Last Updated:
Google logo against a backdrop of filing cabinets

This item has been flagged as inappropriate - What google reads in your private docs

David Rutland
David Rutland Privacy

Yes, I know. If you’re using Google - or any cloud provider, you can’t assume that anything is private at all. The cloud is just someone else’s computer and if you’re not paying for it, you’re the product - you’ve heard it all before and I’m sure you’re as tired of the old truisms as I am.

But they’re truisms for a reason, and it’s accepted as fact that Big G mines everything for clues as to your sexual orientation, pet ownership status, and how often you brush your teeth. They do this so they can aim advertising at you and sell the data to other companies to sell you advertising.

But there’s an expectation of privacy, regardless. Especially if you’re using it for work-related purposes. I know it doesn’t make sense, but literally billions of people use Google services. They email their friends, relations, and co-workers using Gmail or GSuite; They write novels, formulate plans; share works-in-progress and conduct business using Google’s (frankly excellent) online office suite.
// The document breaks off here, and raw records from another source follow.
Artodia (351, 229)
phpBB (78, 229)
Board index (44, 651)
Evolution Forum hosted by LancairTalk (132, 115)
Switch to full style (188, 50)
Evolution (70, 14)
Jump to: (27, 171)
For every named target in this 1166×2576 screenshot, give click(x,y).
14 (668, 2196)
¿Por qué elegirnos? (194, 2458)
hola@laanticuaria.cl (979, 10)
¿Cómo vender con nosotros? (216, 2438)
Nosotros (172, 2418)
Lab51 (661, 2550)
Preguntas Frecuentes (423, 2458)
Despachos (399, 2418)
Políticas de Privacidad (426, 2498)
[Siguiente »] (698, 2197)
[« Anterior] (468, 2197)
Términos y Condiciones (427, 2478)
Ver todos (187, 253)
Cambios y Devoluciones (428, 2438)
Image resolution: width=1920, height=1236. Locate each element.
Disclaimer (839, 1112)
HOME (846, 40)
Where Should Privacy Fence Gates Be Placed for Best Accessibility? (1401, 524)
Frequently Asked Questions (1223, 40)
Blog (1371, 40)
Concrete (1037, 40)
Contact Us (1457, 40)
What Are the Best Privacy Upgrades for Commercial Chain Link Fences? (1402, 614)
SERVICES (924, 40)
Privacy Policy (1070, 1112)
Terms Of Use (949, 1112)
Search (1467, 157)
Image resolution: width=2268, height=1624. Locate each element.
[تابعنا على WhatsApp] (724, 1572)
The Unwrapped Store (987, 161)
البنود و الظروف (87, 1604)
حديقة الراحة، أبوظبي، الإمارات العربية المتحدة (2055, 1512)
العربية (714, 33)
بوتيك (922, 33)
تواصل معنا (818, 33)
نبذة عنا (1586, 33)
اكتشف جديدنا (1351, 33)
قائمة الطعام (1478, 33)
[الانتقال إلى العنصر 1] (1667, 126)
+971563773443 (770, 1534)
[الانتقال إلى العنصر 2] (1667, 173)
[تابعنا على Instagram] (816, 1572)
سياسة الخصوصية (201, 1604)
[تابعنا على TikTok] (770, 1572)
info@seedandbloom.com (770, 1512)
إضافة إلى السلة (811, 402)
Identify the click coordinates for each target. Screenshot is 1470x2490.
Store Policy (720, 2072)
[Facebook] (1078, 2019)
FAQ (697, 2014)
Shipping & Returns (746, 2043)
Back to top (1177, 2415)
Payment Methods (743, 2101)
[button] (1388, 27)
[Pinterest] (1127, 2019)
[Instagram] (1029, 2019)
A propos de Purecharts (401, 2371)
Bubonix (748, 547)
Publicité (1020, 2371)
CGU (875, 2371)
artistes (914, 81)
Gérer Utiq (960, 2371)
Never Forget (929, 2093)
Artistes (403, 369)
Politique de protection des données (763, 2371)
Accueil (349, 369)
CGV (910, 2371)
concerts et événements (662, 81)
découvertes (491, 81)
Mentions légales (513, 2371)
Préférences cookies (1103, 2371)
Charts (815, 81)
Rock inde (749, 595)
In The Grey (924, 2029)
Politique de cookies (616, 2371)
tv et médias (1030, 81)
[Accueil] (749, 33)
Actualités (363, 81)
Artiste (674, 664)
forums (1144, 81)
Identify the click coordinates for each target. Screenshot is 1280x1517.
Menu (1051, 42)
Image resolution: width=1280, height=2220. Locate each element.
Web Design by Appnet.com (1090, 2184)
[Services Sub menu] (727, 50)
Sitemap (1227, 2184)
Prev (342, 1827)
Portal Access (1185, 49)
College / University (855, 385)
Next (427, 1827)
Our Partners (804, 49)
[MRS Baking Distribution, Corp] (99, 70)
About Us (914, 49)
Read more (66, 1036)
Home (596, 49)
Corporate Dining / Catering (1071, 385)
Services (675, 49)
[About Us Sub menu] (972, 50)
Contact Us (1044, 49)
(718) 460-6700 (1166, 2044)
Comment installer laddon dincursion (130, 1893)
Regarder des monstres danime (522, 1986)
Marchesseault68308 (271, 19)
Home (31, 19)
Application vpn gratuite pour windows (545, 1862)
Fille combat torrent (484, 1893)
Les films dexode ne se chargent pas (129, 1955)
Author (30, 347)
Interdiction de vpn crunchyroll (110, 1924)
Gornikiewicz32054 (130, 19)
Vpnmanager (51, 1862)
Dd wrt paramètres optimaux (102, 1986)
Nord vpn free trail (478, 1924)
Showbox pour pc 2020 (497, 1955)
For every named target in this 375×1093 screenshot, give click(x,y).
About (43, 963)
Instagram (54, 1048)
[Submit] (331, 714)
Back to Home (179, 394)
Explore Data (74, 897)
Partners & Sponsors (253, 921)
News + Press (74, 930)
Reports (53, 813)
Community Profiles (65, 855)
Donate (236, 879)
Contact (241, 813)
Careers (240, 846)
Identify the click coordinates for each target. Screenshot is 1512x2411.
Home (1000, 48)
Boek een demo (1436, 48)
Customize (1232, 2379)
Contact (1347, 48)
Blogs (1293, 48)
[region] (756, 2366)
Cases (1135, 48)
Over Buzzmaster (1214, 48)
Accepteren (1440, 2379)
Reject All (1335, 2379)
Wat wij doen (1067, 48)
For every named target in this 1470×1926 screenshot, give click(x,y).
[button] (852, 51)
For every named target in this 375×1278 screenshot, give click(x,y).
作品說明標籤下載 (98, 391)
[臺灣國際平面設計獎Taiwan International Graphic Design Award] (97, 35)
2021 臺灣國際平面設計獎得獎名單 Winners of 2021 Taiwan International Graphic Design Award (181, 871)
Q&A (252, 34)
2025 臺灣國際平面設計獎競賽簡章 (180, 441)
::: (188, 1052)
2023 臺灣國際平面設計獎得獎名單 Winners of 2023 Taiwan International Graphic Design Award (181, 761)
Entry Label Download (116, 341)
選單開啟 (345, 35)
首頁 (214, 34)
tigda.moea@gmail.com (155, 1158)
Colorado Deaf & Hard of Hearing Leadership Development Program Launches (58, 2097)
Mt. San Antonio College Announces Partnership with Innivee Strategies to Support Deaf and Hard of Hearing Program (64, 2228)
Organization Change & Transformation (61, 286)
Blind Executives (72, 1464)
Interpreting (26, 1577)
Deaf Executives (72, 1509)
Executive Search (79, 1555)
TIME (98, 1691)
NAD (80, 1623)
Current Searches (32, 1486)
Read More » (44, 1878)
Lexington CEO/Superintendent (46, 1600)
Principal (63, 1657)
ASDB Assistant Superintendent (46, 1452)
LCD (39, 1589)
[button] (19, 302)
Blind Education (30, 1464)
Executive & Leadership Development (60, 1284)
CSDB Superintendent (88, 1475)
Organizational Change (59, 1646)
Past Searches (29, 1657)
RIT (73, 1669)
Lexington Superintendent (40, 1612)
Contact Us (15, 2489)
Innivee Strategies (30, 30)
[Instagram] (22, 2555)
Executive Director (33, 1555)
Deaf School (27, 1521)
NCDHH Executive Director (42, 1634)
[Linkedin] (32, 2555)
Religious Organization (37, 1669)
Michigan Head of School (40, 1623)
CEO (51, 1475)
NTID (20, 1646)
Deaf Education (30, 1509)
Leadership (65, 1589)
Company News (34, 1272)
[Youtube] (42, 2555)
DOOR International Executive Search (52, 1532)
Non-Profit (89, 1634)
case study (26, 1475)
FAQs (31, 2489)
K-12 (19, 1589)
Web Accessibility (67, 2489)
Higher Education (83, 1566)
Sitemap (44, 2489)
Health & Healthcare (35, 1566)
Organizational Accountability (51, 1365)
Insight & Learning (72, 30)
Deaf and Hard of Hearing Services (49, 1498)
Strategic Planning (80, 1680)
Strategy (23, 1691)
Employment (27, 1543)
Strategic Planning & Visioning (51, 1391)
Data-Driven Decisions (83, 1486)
Because it works so very very well, it’s easy to ignore that all Google products exist for the sole purpose of mining information.

Until they remind you.

Content scanning is business as usual

A pair of scary red eyes

One of this author's part time freelance gigs is writing for a VPN affiliate company masquerading as a privacy website. I’m not proud of it, but it helps pay for my financially crippling shortbread addiction, and keeps the Crow-mobile’s wheels from falling off.

While most of the content is SEO buffed VPN articles that are refined for any possible VPN-related query (eg: How can I watch Venezuelan league matches in Arkansas), I’m not involved in that part of the business - I do genuine(ish) articles on privacy, encryption, and security.

The article involved was about PayPal scams, and, involved among things, phishing emails - the kind which look like this.

A made up scam email from Amazon

This article is part of a team effort, and needs to be shared in order to further optimise SEO, do layout, formatting and inject affiliate links.

It’s a legit and useful guide, so imagine my surprise when I was greeted with this warning:

A message stating This item has been flagged as inappropriate and can no longer be shared

This item has been flagged as inappropriate and can no longer be shared ? what the hell does that mean?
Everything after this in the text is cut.